DESCRIPTION OF THE TASK
Set down the final part of the listing, which starts at the line containing "Viewport: 1000px width, 750px" and runs to the last line, exactly and completely.
• • • • • • •
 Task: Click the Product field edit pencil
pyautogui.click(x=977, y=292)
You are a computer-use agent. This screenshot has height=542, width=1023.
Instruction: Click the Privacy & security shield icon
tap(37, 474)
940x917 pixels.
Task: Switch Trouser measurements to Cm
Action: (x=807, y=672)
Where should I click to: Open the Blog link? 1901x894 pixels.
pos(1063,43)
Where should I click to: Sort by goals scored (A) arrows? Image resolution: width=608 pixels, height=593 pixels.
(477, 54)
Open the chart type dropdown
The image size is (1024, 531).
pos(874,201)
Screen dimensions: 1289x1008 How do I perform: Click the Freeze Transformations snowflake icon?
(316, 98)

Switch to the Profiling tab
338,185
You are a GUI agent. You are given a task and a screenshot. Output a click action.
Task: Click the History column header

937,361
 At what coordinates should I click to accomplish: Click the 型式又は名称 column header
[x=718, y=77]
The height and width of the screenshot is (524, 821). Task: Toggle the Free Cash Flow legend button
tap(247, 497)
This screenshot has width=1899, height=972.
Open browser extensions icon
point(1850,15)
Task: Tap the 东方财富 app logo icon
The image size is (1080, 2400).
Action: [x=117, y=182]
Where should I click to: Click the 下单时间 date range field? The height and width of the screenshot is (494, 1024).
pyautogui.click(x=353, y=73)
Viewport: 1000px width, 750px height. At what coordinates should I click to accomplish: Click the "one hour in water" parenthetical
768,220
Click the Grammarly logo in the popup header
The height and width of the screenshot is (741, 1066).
• • • • • • •
EXERCISE ANSWER
Viewport: 1000px width, 750px height. At what coordinates should I click to accomplish: Click the "one hour in water" parenthetical
768,220
Click the Grammarly logo in the popup header
The height and width of the screenshot is (741, 1066).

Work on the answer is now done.